Much discussion during Wednesday’s advisory panel meeting on whether to approve Bayer/J&J anticoagulant Xarelto (rivaroxaban) for a new use centered around a pivotal trial called ATLAS. Advisors complained of missing data and inconsistent record keeping (click here for a recap). A final decision is expected in late June.
In this Q&A, Dr. Steven Nissen, a panel member and chairman of the department of cardiovascular medicine at the Cleveland Clinic Foundation, explains why he voted against approving Xarelto for use in acute coronary syndrome (ACS) patients already taking dual antiplatelet therapy, and how the problems plaguing ATLAS are disturbingly common.
MM&M: What was it about the benefit-risk profile that swayed you to vote that way?
Dr. Steven Nissen: Marginal statistical evidence of benefit; a ‘p’ value of 0.039 for benefit at the target dose of 2.5mg b.i.d.; increased risk of intracranial hemorrhage and life-threatening bleeding; and a study that had issues with respect to the quality of study conduct, particularly the high rate of withdrawal of consent that undermined the ability to interpret the results of the study.
The sponsor has vowed to supply the FDA with the data that the panelists said was missing. What will the companies have to show for you to be convinced?
Another trial, which is what I said.
The panelists seemed taken aback by Bayer/Janssen’s data omission. What was it about the companies’ preparation for the meeting that inspired such passion among the panel members?
Look, this is not personal. So I wouldn’t make those sorts of comments. I would just simply say that we were not convinced that the benefits exceeded the risks. And we wanted more information. And I will leave it at that.
Much discussion was focused around, as you said earlier, issues that related to data collection, maybe some would say poor data collection. The rejection of the drug, albeit a narrow one, was almost a condemnation of that practice. Do you agree or not?
Well, the problem of patients withdrawing consent or incomplete ascertainment of outcomes is a problem that extends across the entire clinical trial enterprise.
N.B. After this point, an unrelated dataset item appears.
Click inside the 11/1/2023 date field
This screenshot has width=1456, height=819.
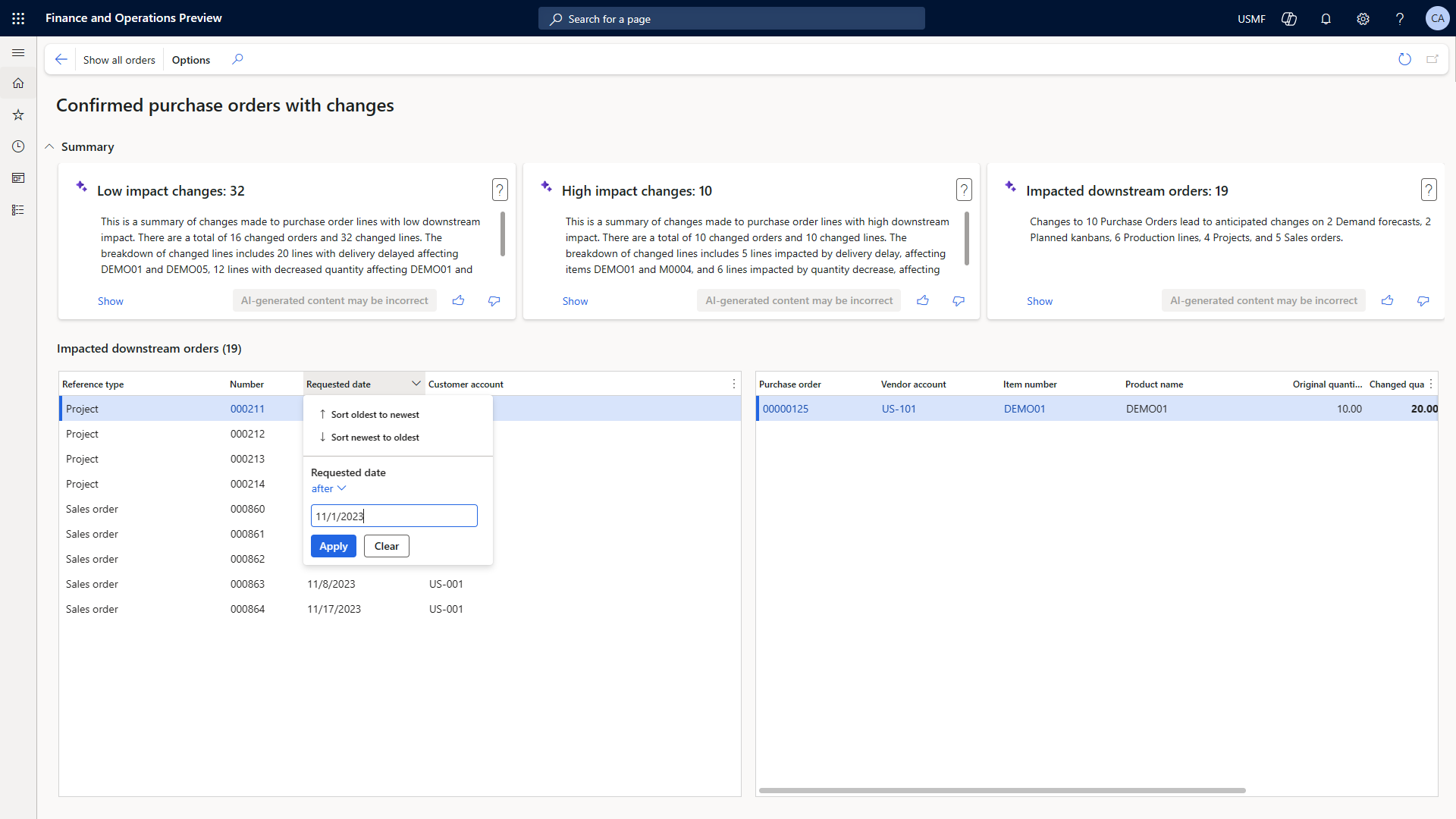pos(394,516)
And certainly the committee was making a generalized statement that we are worried about it, and that we think it needs to be addressed in this application, and in future applications for drugs.
And another data question: Three study sites were eliminated due to misconduct, with the company claiming it couldn’t find the subjects because privacy laws barred them from doing things like checking death notices or contacting them. The FDA person said that if the local laws are getting in the way of clarity, don’t have trials there. Increased use of international locations is a growing trend. Can the FDA really bar their use and kind of impose safeguards, or will it need to just fall in line with the data it’s given?
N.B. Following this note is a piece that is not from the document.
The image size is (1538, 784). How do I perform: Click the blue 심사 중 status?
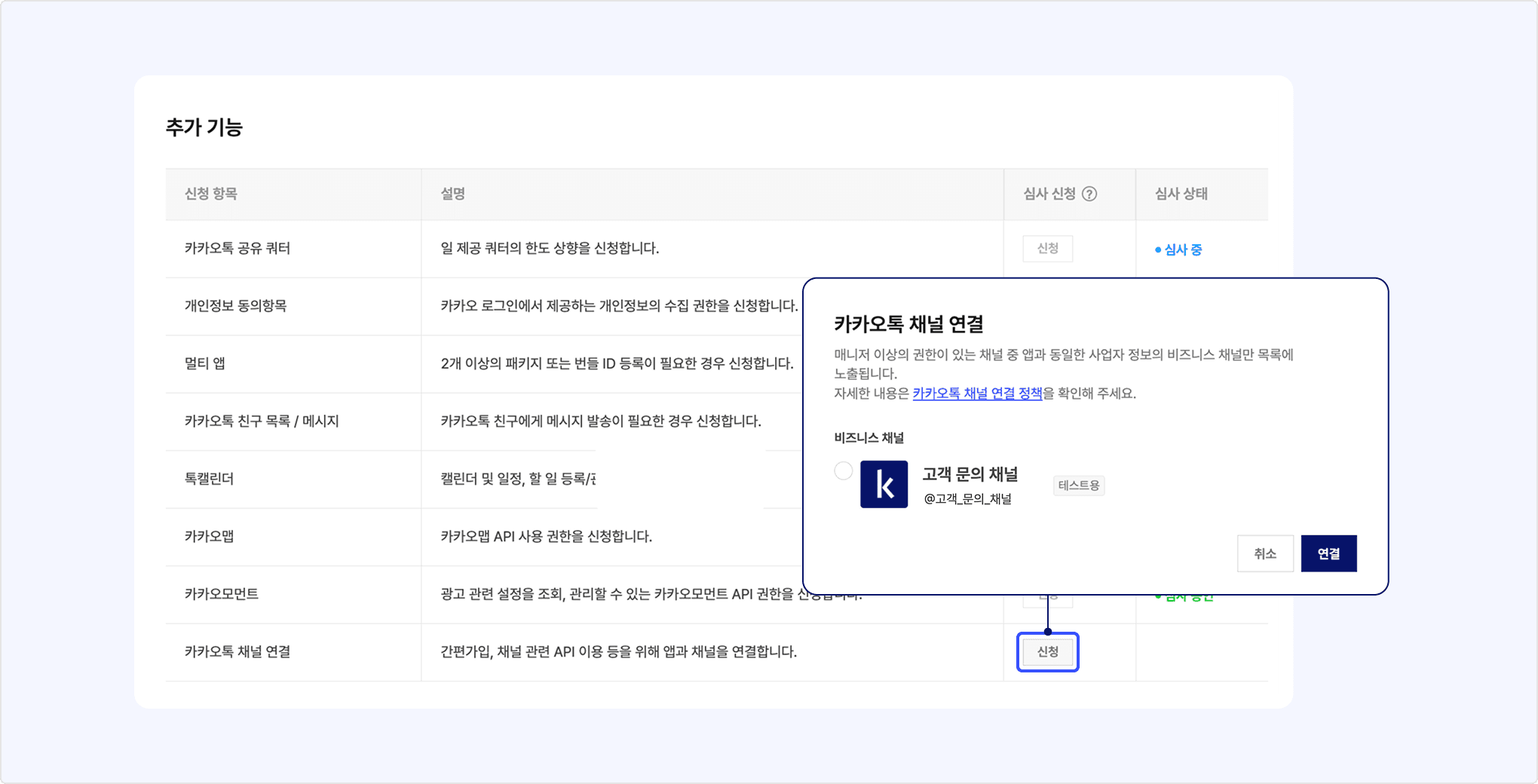click(1181, 250)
I think that that is the choice of the sponsor. The FDA…the companies are taking their own risks if they go to places that they are not confident of the quality of the data. It is their risk to take. It is not the FDA’s job to tell them not to take the risk. But companies need to know that if they don’t supply data that the FDA or its advisers believe is reliable, then it may impact approvability.
And one final question: Do you think that drug will eventually reach the market for the indication in ACS?
I have no way to know. I think they need another trial and if it’s successful then it will convince many of us. If it’s unsuccessful, it won’t make it. It’s just speculation entirely.